Closed simonaho closed 8 years ago

simonaho commented 8 years ago

Add a color according to the highest severity accident to the currently red circle on the low resolution map. image

omerxx commented 8 years ago

I think having the clusters colored is a bit pointless since from a certain level all clusters would statistically contain lethal accidents. Beyond that, we would have a messy workspace with many colors, as we used to have back when clusters were part of our FE, contradicting our aim for a clean simple UI.. After removing cluster colors and consulting with @galraij we've decided to have distinct levels of border thickness to indicate the amount of accidents visually.

simonaho commented 8 years ago

Thank you for your comment. I agree with you that UI should be clean, and that at high resolution all circles will be red. Still an important criteria is that the view will be informative and will improve the data access. For example if you look at obudget.org.il you can see that they have colorful circles, where blue represents budget shrinking, and red represents budget enlargement. IMO the same concept can be used for ANYWAY, to allow high level view of dangerous places. From my perspective the obudget UI looks quite clean, maybe we can use a similar method with circle sizes and colors, but without numbers. Let's try to talk to a UX expert on Monday and see what she thinks.

omerxx commented 8 years ago

@simonaho, obudget are using a "clean canvas" background while we present our data on a map. As I recall a UX professional had advised that we use as few layers and colors as possible since our canvas is a live map (As we zoom out more map details have to be valued, together with clustering). I completely agree that we should be informative, but IMHO this particular point is where over-descriptive interface comes on top of a clean view. Numbers here play a great role of highlighting danger zones while allowing our user to understand the map and stay focused. Large shapes like obudget use may do the opposite for us since our background is our core utility.

Hearing another expert's opinion is a good idea, let's do that.

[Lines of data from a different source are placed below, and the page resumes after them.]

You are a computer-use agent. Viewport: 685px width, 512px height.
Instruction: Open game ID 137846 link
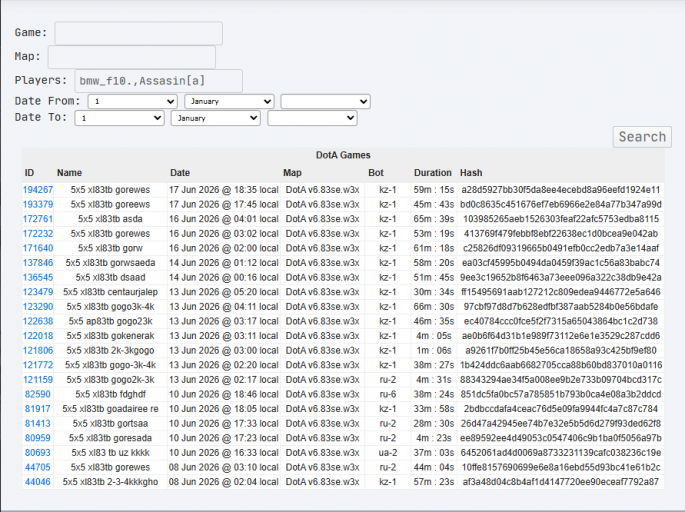click(x=38, y=263)
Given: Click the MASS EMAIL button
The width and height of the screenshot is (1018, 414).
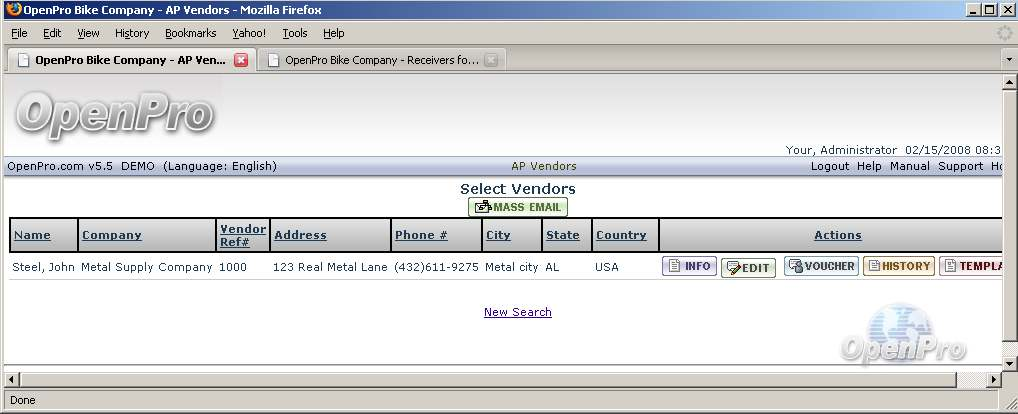Looking at the screenshot, I should [518, 207].
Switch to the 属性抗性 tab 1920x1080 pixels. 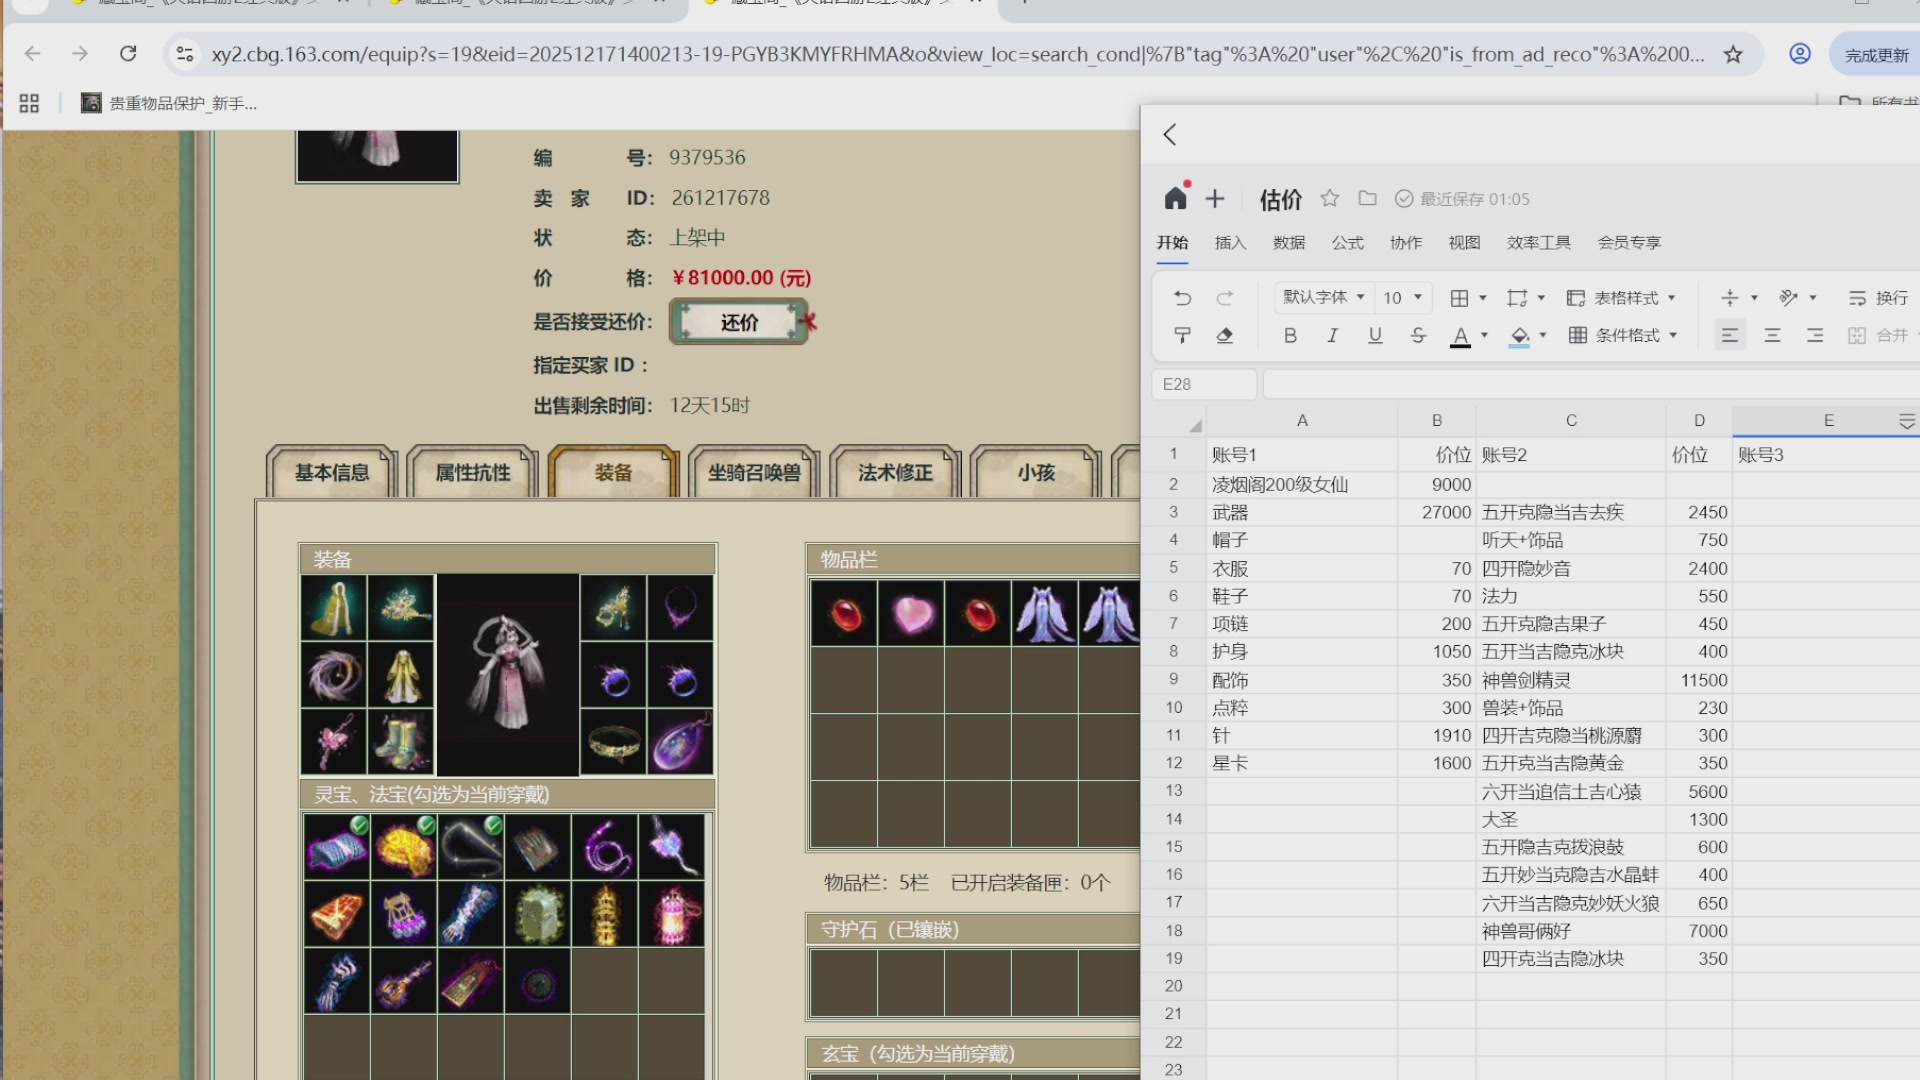tap(472, 472)
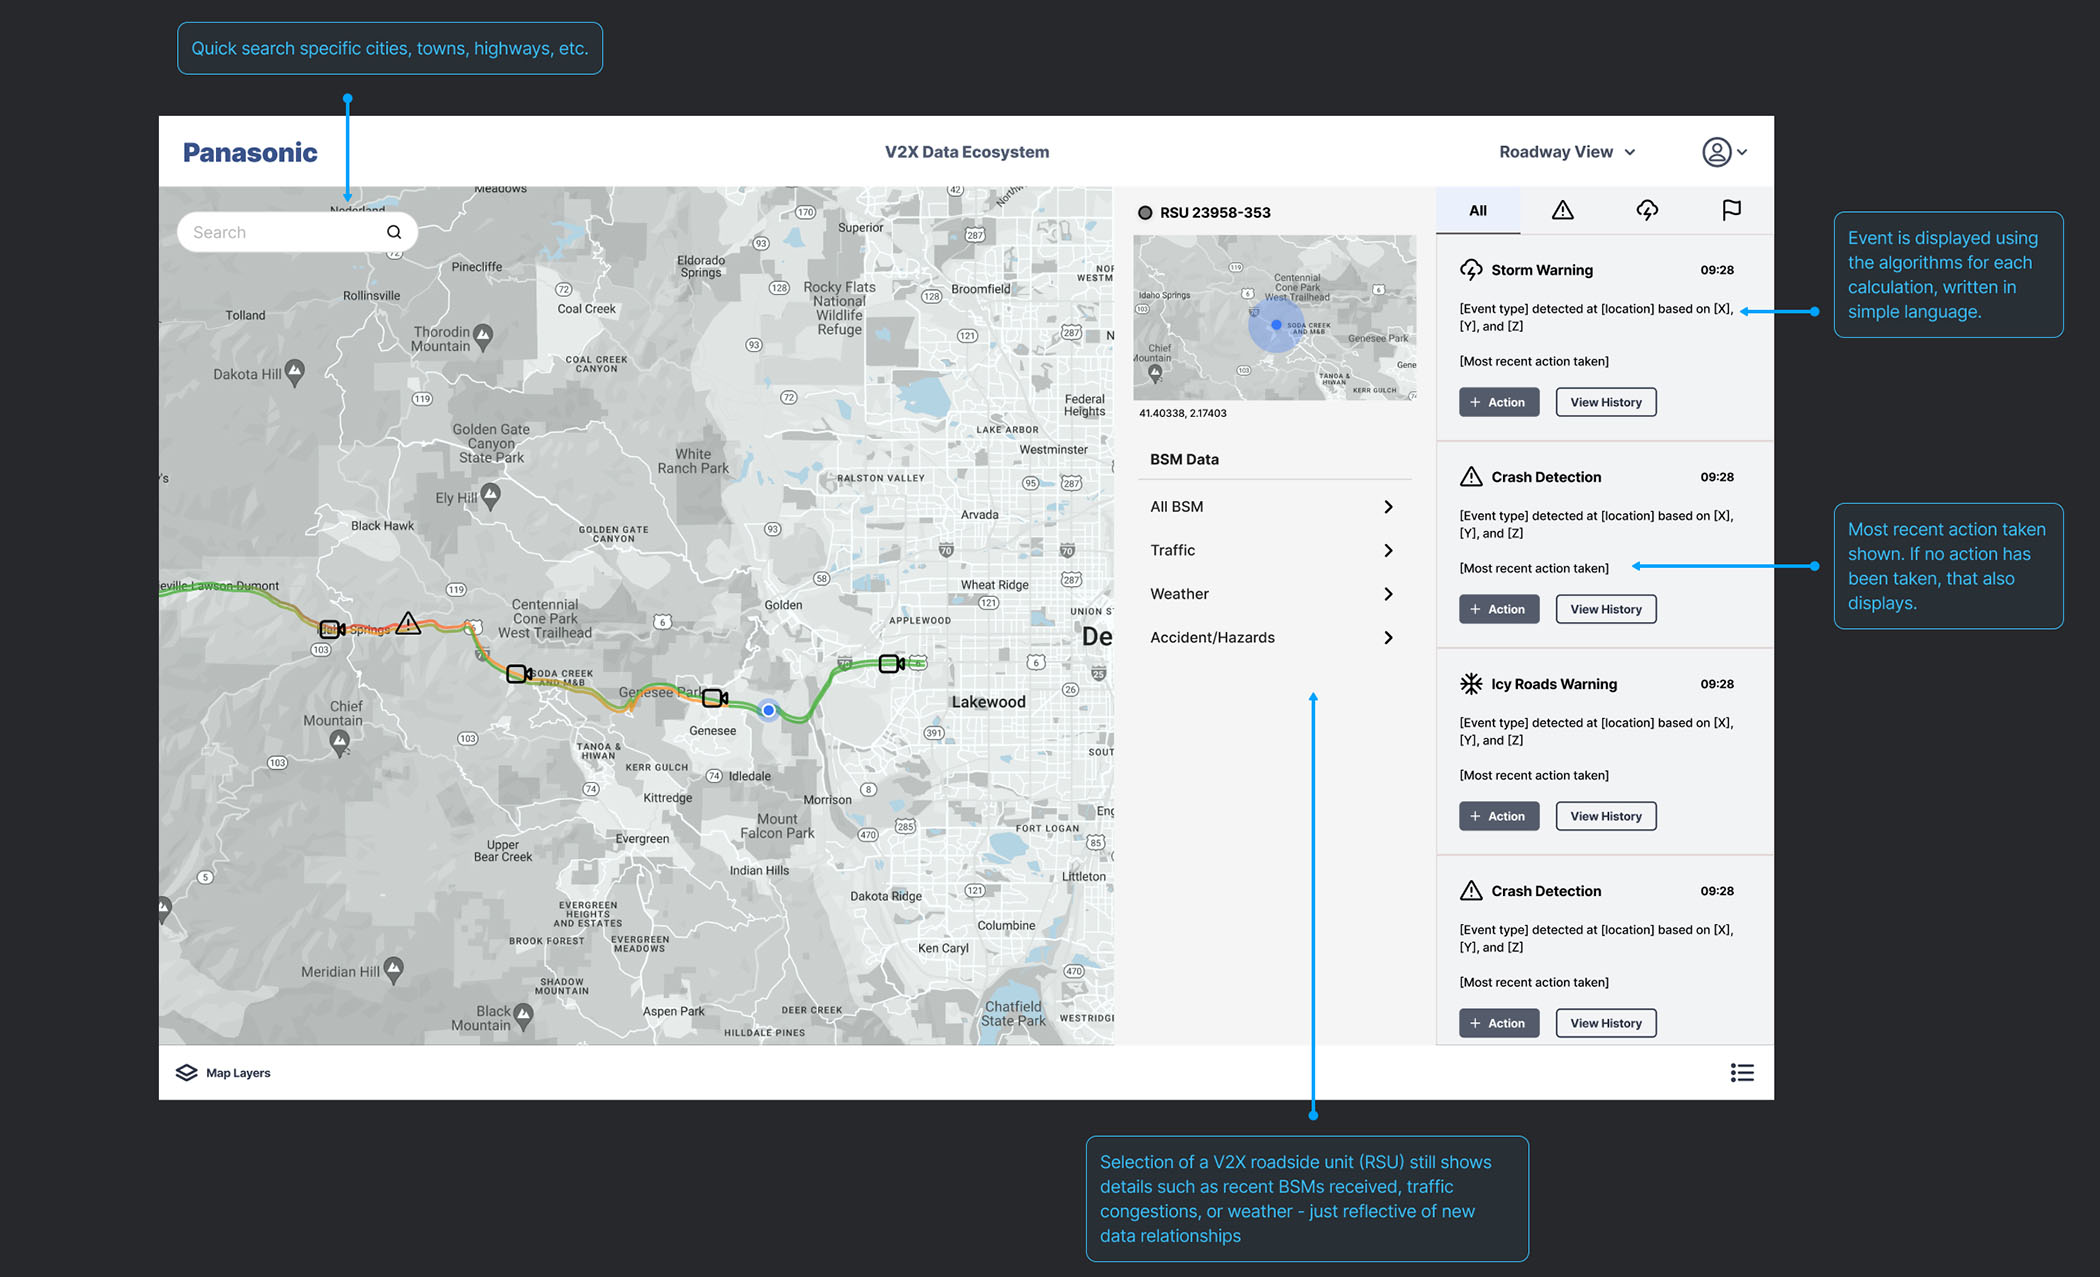Click the warning triangle marker on the route

pos(408,624)
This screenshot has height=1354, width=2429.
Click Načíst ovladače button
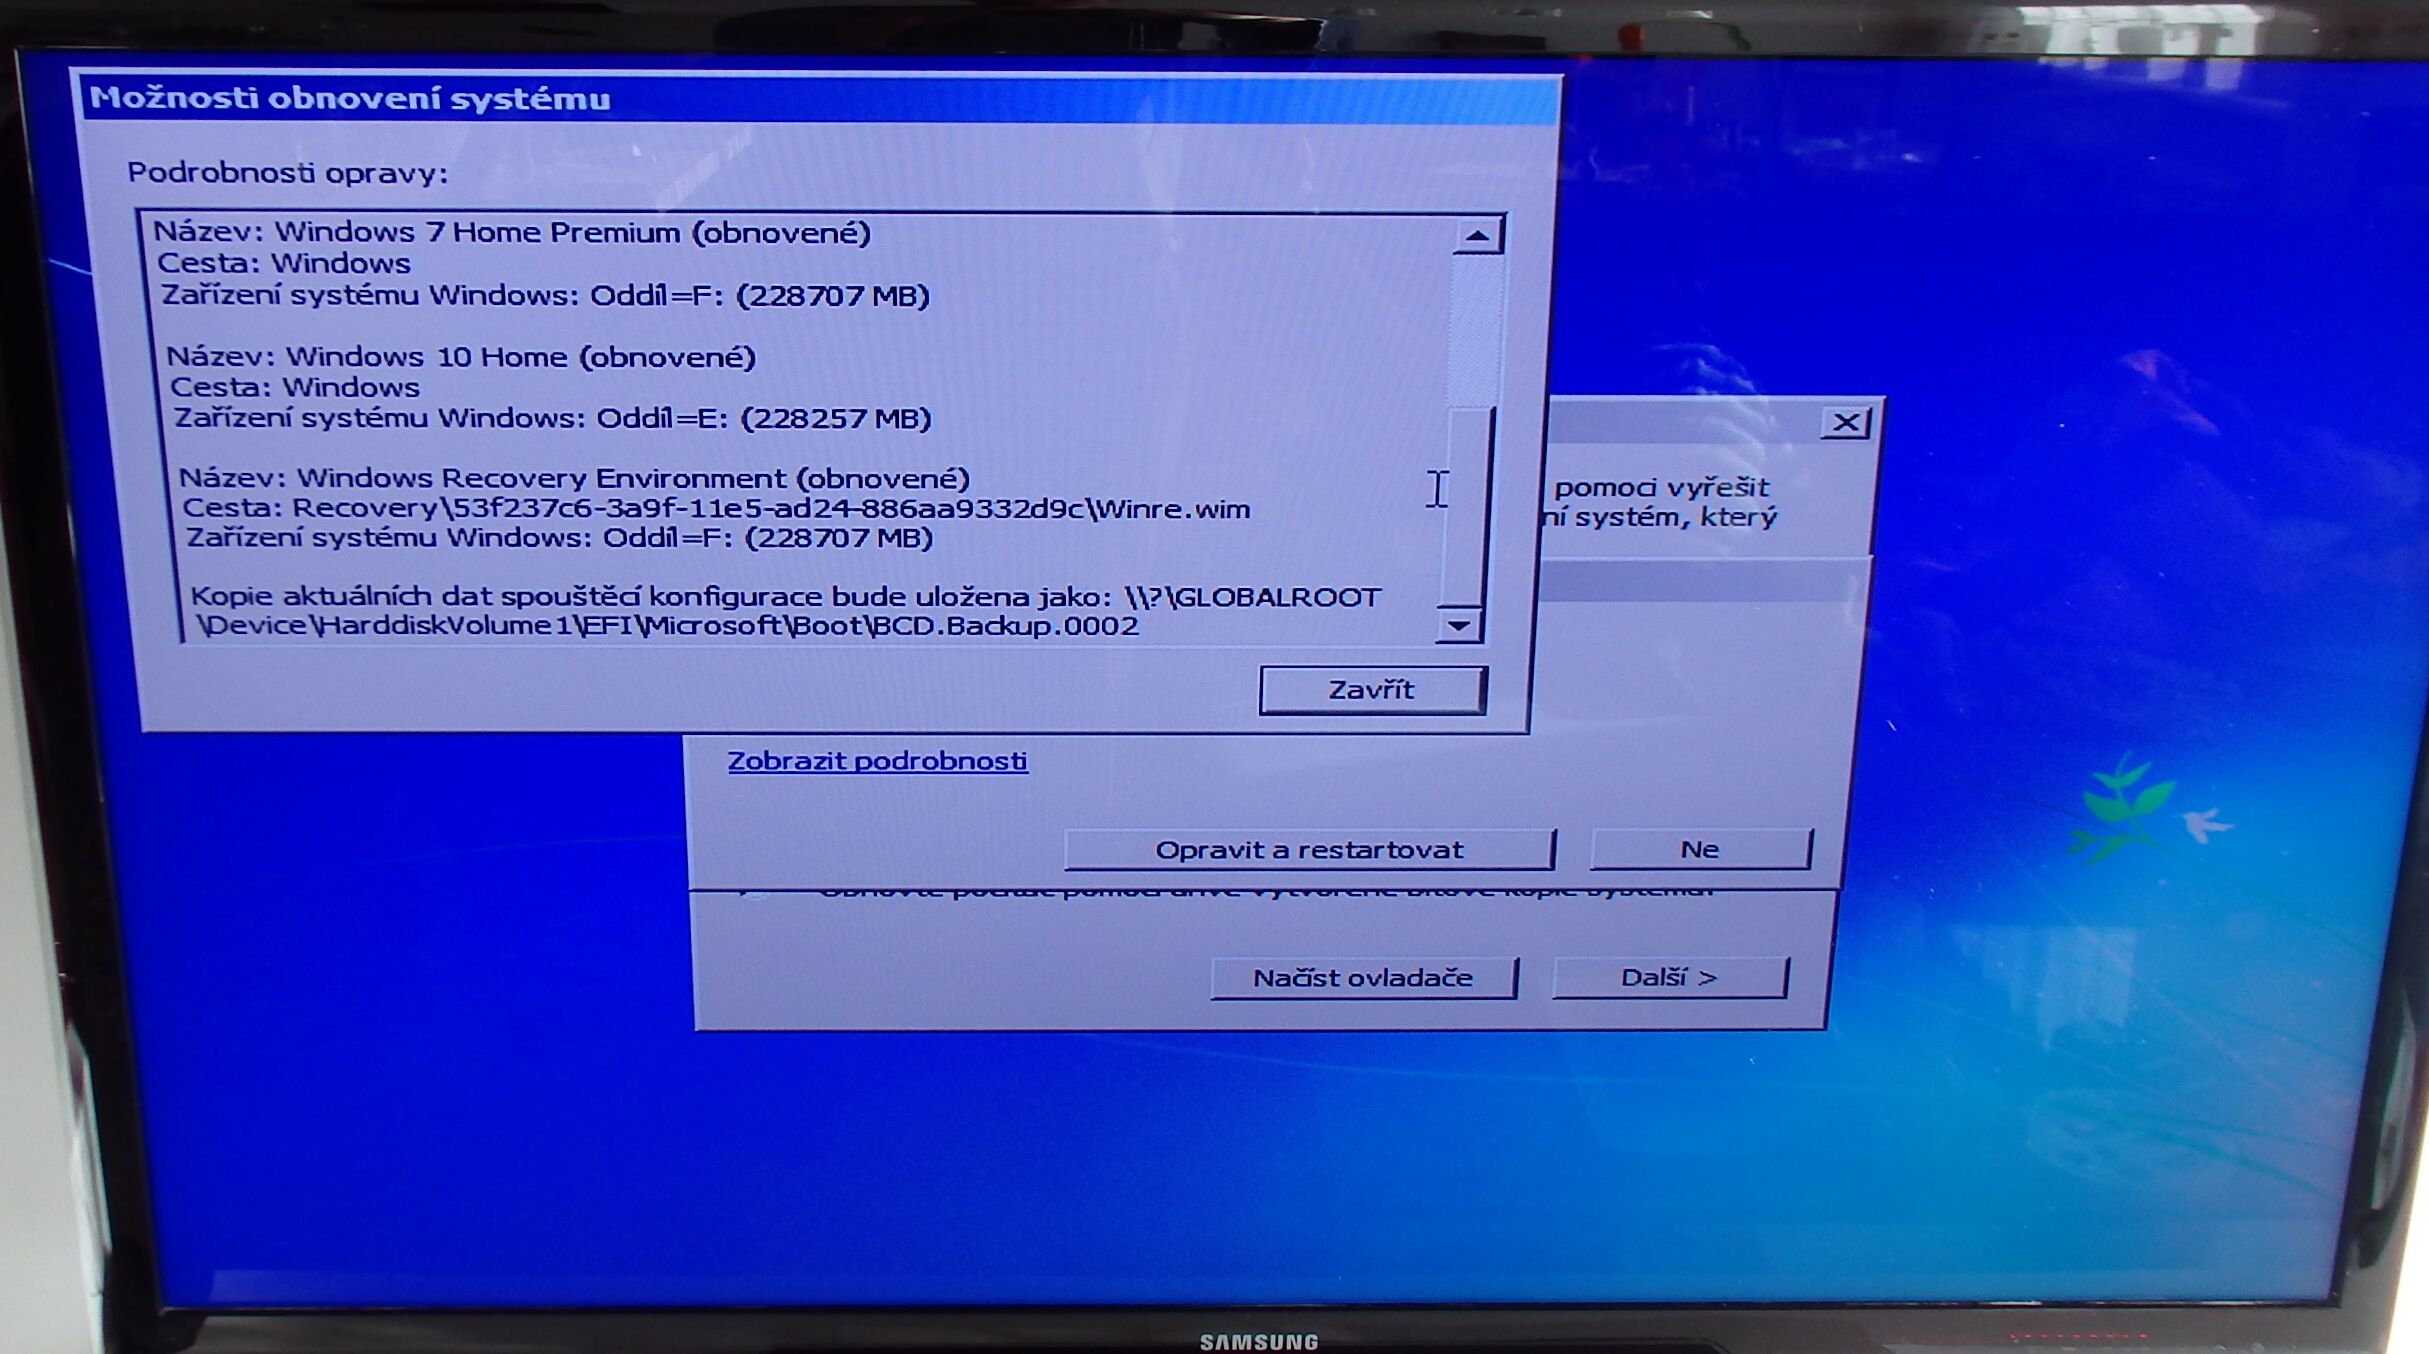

simonaho commented 8 years ago

I thought about this a little bit more. I'm not a UX expert and I don't attempt to suggest a UX solution. However, as I see it, a good UX is consistent an accurate. The current solution where in the high resolution the red color represents severe accident, while in the lower resolution the red color does not neceserally mean that there was a severe accident, is not a consistent solution. Currently the same color means different things in different resolutions. So lets talk to a UX person and ask for a consistent solution (and clean and informative an impressive).